今回調べたデータ:
今回調べなかった点:
貿易国ランキング
JETROより
残念ながら、最も貿易収支に影響を与えているアメリカはこれから大きな消費は期待できない。中国に関しては大きな消費を抱えるとはいえ、中国のみの貿易収支は大赤字。これからも輸出よりも輸入の方が多いと思う。そうなると、ヨーロッパ、香港、韓国、台湾だけで貿易黒字を支えていく事になり。短期では相手の貿易国だけを見ると日本の貿易黒字は減少すると見るのが妥当だと思う。
輸入品ランキング
JETROより
原油と、鉱石、穀物、魚と肉など、高沸すると思われる商品が多い。これから輸入品コストの高沸は避けられない。
輸出品ランキング
JETROより
自動車関連の輸出品が30%弱でとても大きな割合を占めてる。GM、クライスラーの破綻などもあり、燃費の良い日本の自動車はこれからもヨーロッパ、北米、中国などで徐々に増えていくと思う。
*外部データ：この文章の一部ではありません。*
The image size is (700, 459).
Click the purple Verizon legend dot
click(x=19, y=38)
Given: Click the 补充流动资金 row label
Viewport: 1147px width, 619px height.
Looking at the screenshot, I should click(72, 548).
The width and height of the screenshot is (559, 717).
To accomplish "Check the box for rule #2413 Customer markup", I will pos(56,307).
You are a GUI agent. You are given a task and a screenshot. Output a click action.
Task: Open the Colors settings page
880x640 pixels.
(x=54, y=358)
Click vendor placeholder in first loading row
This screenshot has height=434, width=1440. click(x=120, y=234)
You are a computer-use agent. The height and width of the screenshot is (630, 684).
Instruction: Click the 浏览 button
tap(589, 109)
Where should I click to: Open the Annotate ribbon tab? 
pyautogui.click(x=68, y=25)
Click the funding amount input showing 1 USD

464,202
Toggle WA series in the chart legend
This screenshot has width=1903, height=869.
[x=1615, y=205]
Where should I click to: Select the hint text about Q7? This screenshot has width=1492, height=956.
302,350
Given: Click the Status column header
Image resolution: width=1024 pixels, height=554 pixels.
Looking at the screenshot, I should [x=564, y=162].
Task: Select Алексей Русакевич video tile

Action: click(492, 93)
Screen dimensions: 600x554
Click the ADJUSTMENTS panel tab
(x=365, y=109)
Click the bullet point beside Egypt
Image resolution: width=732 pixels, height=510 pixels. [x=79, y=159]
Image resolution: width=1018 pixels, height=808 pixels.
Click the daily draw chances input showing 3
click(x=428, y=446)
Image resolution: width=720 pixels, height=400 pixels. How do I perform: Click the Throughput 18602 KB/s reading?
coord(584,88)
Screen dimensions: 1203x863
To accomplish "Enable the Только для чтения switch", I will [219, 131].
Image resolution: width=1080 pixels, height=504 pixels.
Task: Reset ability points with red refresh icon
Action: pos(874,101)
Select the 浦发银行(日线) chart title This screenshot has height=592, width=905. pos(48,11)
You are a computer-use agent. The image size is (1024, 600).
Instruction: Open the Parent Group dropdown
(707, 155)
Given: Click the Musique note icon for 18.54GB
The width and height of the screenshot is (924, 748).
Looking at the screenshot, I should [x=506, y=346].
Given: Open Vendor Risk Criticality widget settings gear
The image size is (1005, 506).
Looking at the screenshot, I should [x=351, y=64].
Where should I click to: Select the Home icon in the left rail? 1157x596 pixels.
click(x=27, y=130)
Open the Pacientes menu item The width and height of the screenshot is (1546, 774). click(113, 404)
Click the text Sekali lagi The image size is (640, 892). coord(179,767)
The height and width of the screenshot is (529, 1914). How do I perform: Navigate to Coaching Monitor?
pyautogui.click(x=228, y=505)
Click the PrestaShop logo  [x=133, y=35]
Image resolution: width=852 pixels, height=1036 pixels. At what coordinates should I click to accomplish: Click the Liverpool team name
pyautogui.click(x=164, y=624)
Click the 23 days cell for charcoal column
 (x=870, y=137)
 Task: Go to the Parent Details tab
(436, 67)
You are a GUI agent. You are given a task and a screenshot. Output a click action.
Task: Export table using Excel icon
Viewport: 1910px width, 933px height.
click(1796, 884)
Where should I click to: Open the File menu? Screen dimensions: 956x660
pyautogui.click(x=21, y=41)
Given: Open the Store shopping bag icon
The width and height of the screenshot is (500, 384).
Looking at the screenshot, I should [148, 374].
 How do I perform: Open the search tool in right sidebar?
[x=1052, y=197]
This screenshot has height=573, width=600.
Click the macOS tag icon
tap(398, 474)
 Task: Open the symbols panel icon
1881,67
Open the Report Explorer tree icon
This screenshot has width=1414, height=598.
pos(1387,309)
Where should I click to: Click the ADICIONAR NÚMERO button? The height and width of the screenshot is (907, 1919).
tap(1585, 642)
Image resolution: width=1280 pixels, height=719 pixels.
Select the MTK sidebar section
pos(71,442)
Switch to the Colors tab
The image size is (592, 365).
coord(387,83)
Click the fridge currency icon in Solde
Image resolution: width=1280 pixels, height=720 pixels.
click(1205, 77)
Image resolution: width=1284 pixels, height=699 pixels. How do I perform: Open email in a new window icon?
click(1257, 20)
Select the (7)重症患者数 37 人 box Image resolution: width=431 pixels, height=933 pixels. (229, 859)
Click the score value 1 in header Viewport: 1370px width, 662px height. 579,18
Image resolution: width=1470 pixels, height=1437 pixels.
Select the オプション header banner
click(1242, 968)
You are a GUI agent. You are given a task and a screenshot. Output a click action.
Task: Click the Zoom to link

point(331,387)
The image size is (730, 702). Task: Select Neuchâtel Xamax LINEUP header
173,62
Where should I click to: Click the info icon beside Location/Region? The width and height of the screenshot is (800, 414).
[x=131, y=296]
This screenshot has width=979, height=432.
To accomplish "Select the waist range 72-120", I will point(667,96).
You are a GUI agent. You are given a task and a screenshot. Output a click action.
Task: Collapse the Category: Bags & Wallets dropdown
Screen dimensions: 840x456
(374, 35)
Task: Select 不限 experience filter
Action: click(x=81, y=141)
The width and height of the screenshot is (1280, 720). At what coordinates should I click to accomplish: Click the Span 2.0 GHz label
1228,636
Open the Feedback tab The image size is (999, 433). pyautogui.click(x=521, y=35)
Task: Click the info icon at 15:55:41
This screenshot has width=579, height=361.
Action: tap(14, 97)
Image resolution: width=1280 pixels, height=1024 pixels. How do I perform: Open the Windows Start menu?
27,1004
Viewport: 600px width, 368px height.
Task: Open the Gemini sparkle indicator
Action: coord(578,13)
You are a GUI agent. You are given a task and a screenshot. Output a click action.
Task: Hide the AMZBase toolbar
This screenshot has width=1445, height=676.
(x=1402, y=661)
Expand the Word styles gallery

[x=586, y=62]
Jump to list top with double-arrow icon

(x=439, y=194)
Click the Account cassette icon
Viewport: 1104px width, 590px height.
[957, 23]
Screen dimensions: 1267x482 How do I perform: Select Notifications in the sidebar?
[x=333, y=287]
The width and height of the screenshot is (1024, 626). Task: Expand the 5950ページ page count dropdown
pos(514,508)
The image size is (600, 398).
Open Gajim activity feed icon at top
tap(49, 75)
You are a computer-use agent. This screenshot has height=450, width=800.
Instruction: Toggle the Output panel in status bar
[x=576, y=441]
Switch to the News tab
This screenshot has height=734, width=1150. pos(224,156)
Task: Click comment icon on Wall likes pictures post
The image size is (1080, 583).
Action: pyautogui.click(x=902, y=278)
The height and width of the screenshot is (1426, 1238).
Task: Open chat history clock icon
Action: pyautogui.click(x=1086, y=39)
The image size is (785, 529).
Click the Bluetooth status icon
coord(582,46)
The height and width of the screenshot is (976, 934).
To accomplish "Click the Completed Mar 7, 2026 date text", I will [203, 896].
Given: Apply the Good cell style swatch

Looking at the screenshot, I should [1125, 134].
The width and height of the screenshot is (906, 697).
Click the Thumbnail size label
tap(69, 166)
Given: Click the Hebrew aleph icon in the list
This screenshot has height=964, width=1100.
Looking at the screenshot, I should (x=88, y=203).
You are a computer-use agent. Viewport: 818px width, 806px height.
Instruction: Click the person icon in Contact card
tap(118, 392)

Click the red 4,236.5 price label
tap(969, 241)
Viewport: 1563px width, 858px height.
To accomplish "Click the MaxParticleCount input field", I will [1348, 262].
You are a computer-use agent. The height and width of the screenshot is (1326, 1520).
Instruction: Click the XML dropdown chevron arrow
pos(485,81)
日本の輸出品は非常に幅広く分散されているのでそこまで急激に下がる事は無さそう。
経常収支の推移
貿易に関する展望
上記のIMFの展望は楽観的すぎる様に感じる。日本の全輸出量の18%を占めるアメリカが日本の貿易黒字を支えてる。しかし、アメリカはこれ以上対外債務を拡大する事はできない。2009年の5月27日時点で長期国債の需要が減少し、連邦銀行が長期国債を買い支えている事を見ればあきらかであり、借金ができなくなれば国家予算の不足を補う方法は、ドル供給以外に無い。そうなると、円高ドル安は避けられない。円高ドル安、アメリカ経済の後退、輸入コストの高沸(5年~10年) この3つを踏まえると今後5年の範囲で貿易黒字は赤字化すると思われる。
政策金利の推移
外為コム
日本は言うまでも無く、超低金利。ただ、今までの様に低金利だからキャリートレードの対象になりどんどん円安が加速するかと言えばそうでも無いと思う。なぜなら、今まで高金利で外貨を呼び込み国内の景気を刺激してきたイギリス、ユーロ、アメリカが日本と同程度の低金利になっているから。逆に現在では、今まで貿易黒字なのに円安だった日本円への「キャリートレードの巻き戻し」が起こり円高が続いている。今まで高金利だった通貨(アイスランド、ニュージーランド、トルコ、アメリカ、イギリス)よりも日本のファンダメンタルの方が若干強いので円高傾向は続くと思われる。実際、日本よりもファンダメンタルが弱い低金利(アメリカドル、ポンド)の通貨を対象にキャリートレードが行われ始めている。
対外債務ランキング
参照元
対外債務は諸外国に対する借金、自国の国債をどれだけ外国に売りつけてるか。対外債務ランキング1位アメリカの国債は、中国と日本が最も多く保有している。日本は世界で9位。(日本の国債の利回りが低い事が他の国に受け入れられないが、高利回りが実現すれば、これから海外に国債を売りつけれる可能性が残る。)
日本の国内の債務
参照元
国内の債務という事は、日本の国債を日本国内に売っているという事。国内の債務と対外債務のどちらが悪いのかと考えると、対外債務は国債の金利が高いからこそ成り立っているのであり、国債が増えれば増えるほどさらなる財政の負担になる。対外債務がずば抜けて高いイギリスやアメリカよりはマシとは言えるけど、ハイパーインフレが起きてるジンバブエよりも酷い状態なので危険な状態である事に変わりは無い。
国債および借入金並びに政府保証債務現在高の推移
この様に見るとアメリカやイギリスなどと違い、日本の国債及び借入金の増加額は2004年をピークに減少傾向にある。ただ、ベイビーブーマー世代がリタイヤしたこれから年金問題が悪化し日本の財政を圧迫する。特に第二次ベイビーブーマーのリタイヤする2030年から、この年金問題は急激に悪化する。
国債保有者リスト
財務省資料より
国債の保有者を見てみると、郵貯、預金金融機関、中央銀行、民間保険、証券会社が多い。金利が低い国債を買い抱えるのは、国内の金融機関、そして個人。国内の金融機関の体力と国民の貯蓄率が日本の国債の肝となるが、実際の所どういう状態なのか。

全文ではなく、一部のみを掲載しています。